Rhyncholaelia digbyana is one of my all time favorite orchids. It is the national flower of Honduras. Formerly known as Brassavola digbyana, it is the parent used to produce those beautiful frilly lips in almost all the Cattleya hybrids. Thus the "B" in "Blc." is Brassavola digbyana. It has been used more in hybridizing than almost any other orchid.
R. digbyana is native to Mexico, Costa Rica, Honduras and Belize where it grows as an epiphyte often in very harsh conditions and subject to long periods of dryness. Some specimens have actually been found growing on cacti! There are only two species in this genus, R. digbyana and R. glauca. Both are green flowered and have large lips in comparison to the size of the petals and sepals.

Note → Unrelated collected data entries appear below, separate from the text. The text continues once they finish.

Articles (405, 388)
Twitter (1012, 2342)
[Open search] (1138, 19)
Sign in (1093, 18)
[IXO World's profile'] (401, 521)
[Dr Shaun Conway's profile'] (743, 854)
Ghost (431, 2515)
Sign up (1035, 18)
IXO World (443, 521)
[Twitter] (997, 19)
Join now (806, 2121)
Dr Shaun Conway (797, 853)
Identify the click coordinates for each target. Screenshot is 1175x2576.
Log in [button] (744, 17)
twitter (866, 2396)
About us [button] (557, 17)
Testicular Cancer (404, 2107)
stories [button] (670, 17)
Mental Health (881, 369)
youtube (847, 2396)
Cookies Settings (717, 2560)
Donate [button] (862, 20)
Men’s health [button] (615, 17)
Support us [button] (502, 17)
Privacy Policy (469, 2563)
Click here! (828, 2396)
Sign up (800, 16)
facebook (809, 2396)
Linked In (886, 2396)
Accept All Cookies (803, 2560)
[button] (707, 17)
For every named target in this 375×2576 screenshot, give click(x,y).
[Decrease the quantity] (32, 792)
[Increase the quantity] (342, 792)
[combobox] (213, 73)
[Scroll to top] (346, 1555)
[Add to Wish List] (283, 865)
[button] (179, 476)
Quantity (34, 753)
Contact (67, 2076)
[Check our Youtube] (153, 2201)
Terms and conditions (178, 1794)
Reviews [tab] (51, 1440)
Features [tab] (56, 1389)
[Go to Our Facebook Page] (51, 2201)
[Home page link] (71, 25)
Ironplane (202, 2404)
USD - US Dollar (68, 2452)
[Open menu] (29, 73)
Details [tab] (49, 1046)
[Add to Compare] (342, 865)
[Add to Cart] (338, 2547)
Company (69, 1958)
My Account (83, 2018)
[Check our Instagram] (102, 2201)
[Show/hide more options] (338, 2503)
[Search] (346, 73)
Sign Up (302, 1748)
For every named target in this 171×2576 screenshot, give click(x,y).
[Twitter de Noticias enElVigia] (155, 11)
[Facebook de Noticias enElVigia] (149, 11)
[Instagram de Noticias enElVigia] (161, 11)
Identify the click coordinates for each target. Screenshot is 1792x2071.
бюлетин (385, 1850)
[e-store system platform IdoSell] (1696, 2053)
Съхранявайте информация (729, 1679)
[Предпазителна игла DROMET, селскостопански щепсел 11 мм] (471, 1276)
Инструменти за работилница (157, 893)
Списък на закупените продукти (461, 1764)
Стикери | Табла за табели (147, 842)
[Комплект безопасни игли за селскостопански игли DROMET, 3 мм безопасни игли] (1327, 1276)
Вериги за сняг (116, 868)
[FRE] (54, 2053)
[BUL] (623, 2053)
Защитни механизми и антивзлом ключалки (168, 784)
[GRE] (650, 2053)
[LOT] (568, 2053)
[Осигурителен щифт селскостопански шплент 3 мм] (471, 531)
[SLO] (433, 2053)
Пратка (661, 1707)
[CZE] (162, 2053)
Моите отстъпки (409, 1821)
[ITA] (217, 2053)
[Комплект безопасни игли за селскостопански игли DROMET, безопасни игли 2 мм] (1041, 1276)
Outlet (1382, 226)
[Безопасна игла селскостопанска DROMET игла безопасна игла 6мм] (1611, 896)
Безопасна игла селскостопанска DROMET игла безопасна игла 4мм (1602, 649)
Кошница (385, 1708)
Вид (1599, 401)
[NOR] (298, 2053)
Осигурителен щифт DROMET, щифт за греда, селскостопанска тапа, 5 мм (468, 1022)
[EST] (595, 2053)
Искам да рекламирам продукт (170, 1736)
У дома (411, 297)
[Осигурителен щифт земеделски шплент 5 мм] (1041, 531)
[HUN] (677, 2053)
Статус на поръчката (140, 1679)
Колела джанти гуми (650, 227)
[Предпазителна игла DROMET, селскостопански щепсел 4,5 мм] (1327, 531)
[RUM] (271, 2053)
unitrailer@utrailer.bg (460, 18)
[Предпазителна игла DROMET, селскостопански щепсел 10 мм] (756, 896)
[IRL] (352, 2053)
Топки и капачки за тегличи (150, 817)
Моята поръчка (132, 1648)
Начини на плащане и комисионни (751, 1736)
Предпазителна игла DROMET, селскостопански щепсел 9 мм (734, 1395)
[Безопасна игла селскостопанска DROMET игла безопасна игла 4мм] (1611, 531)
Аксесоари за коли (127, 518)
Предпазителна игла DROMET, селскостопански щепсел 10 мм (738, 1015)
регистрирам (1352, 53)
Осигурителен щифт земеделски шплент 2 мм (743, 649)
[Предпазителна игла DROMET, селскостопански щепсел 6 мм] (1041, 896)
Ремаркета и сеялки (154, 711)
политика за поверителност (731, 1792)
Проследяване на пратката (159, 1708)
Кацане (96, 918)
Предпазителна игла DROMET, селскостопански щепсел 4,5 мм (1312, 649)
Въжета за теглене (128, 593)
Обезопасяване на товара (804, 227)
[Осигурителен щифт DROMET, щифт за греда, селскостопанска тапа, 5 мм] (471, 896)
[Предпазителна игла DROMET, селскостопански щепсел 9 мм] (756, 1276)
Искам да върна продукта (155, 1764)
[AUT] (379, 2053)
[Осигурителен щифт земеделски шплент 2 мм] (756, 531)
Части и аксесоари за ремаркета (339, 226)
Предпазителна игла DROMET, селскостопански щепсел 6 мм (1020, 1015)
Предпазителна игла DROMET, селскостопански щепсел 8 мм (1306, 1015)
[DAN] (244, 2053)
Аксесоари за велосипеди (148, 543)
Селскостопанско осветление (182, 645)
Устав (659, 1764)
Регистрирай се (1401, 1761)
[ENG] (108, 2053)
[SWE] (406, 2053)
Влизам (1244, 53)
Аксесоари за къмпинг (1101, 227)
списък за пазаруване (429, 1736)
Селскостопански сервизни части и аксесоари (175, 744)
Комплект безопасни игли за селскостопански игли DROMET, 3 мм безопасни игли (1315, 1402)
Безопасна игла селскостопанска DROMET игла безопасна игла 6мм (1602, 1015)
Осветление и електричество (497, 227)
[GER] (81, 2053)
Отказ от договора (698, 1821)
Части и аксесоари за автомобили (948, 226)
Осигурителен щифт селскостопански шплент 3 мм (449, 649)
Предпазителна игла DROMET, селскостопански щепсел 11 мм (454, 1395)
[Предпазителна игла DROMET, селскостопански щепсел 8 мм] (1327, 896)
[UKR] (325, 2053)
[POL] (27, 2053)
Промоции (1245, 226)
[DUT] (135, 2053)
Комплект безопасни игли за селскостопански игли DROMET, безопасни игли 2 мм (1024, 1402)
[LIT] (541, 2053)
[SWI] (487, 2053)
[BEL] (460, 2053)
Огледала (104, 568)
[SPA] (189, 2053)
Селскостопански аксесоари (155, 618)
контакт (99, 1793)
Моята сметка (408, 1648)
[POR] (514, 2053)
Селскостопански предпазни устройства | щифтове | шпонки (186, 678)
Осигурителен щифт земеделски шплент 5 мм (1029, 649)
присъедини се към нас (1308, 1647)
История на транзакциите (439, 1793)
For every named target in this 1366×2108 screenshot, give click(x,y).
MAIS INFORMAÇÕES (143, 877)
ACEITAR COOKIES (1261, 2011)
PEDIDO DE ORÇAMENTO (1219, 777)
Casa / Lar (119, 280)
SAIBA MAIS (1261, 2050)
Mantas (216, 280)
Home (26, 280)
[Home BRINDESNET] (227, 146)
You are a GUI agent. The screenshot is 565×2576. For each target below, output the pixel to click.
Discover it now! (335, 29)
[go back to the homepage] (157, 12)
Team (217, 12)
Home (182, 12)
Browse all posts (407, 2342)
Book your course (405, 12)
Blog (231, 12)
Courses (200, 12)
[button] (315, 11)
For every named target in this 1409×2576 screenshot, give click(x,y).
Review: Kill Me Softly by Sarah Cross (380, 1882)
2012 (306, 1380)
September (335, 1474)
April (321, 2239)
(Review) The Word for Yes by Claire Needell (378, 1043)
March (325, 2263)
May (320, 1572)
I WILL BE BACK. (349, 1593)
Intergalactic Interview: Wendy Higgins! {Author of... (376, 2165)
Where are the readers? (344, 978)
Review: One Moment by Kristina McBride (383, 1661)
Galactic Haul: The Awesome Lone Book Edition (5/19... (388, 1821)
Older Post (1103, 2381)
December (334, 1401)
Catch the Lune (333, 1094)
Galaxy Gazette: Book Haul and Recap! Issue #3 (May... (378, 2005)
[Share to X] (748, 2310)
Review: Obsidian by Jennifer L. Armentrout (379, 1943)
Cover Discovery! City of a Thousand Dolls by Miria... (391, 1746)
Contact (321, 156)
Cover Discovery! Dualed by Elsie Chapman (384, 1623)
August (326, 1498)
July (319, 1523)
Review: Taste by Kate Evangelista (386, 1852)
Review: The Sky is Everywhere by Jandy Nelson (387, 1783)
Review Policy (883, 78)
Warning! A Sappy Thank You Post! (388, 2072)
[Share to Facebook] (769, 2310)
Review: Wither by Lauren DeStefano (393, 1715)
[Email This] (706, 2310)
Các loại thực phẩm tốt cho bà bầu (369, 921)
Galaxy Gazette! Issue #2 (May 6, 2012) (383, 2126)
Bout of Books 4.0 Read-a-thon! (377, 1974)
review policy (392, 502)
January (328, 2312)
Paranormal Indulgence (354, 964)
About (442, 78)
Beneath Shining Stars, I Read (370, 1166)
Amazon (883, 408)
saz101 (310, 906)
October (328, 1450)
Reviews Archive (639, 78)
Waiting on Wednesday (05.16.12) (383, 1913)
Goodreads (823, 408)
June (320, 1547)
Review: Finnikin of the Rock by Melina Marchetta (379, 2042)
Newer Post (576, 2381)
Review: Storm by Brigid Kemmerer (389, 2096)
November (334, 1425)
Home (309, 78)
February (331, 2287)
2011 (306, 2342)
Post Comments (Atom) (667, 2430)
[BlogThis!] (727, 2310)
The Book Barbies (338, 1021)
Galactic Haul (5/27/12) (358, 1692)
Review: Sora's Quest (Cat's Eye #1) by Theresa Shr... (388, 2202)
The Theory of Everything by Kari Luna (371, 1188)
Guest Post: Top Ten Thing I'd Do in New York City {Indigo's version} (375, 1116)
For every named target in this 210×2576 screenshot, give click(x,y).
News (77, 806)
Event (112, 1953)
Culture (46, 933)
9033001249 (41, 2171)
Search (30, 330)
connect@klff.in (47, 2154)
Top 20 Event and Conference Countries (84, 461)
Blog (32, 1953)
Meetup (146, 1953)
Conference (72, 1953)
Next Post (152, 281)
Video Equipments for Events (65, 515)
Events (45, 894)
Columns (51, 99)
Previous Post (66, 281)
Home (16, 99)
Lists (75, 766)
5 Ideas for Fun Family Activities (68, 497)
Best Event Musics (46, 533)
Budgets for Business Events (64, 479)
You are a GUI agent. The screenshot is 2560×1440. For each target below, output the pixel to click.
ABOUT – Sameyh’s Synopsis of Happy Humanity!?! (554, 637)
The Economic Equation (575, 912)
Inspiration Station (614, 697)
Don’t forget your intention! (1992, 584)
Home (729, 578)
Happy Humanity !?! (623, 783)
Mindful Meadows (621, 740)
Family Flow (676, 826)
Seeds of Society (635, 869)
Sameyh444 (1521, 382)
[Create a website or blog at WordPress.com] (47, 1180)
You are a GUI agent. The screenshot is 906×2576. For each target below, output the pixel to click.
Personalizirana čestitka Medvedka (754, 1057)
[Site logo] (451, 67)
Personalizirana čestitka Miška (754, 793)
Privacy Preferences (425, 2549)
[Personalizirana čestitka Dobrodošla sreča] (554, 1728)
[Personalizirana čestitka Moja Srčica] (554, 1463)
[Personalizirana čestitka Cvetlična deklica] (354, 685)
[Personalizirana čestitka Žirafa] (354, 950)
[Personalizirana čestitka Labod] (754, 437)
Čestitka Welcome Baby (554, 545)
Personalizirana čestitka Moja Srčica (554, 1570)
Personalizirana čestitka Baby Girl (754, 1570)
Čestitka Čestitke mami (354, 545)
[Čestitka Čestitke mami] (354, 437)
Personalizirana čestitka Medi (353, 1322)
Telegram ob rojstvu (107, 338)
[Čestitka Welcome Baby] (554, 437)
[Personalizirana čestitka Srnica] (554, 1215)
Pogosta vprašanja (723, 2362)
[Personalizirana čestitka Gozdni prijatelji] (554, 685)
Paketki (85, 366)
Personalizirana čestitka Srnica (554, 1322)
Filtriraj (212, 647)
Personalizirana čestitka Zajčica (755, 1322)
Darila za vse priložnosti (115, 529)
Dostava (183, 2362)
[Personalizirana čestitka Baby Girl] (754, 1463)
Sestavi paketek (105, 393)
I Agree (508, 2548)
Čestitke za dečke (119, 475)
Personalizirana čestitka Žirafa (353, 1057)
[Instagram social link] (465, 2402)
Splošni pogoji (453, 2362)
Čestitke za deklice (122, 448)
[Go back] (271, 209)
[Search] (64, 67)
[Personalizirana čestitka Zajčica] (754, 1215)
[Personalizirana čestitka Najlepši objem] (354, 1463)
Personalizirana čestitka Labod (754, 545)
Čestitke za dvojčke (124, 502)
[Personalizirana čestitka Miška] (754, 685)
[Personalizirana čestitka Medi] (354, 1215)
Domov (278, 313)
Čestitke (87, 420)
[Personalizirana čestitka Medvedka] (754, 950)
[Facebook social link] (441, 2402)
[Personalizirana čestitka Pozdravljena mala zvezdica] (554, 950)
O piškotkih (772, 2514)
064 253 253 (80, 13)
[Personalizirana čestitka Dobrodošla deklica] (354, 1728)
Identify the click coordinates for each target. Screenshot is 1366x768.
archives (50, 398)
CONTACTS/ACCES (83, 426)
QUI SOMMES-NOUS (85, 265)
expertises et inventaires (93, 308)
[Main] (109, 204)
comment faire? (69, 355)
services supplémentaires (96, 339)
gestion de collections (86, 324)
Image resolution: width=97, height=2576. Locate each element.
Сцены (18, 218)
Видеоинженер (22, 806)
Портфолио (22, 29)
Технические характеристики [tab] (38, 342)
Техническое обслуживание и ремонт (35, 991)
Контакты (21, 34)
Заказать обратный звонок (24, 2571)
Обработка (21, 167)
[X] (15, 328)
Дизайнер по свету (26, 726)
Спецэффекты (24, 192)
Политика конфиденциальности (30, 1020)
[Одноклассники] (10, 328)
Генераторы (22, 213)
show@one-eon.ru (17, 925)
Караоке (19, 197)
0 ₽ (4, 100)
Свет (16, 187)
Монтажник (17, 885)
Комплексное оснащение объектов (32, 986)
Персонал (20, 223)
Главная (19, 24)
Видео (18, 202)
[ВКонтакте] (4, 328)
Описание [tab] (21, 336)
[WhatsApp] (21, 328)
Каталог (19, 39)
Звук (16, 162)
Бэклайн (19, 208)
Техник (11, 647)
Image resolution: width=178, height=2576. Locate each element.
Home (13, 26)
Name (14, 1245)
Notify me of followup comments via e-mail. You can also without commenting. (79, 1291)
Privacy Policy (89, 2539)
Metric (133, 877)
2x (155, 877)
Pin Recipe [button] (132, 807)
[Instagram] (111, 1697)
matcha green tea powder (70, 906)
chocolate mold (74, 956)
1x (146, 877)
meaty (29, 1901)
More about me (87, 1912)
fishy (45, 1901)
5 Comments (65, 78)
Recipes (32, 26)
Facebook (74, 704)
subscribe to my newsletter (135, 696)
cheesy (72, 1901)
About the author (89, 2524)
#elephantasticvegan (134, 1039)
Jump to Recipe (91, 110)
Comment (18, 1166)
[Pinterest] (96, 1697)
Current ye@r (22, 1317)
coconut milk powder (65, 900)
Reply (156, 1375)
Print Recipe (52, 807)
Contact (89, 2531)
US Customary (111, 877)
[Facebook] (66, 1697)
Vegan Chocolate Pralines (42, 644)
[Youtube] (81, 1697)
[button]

The plant is very slow growing and you will need to purchase a plant with at least three pseudobulbs to get it to flower. The plant will eventually put out multiple leads (more than one growth at a time) and you should get more than one flower at that time. They will only bloom on new growth.
The 6-inch leaves are an interesting matte-finish, gray-green color, very different from almost any other leaf color in the Cattleya Alliance. Even the hybrids do not seem to keep the leaf color of this parent. The flower is fairly large and has a wonderful lemony fragrance. Depending upon the cultivar, the flower size is anywhere from 4-5 inches or 10 to 15 centimeters across. It can be any shade of green from chartreuse to lime, has a waxy texture to the petals and sepals and tends to get lighter as the flower ages. It is not a long-lasting flower in that it only stays in bloom for about two weeks, but during that period it is amazing. The flowering season is December to May, depending upon the parentage of your plant.
This is a species which requires high light in order to bloom. It should be grown in very bright indirect light -- most growers who have greenhouses hang it as close to the top of their greenhouse as they can. Outside of this need, R. digbyana is one of the easiest of the orchids to grow. It requires watering when it is growing, but after flowering and during the winter it is one of the most hardy of orchids. I only water mine once a month when it is not in active growth. I have read a couple of items on Australian websites encouraging growers to use the low water usage of this plant to their advantage during the drought conditions there now.
This is a good choice for growers who are able to put plants outside for the summer months since it is easy to grow and can take temperatures from cool to warm. If you have the proper conditions, this is an orchid that should be in any serious grower's collection.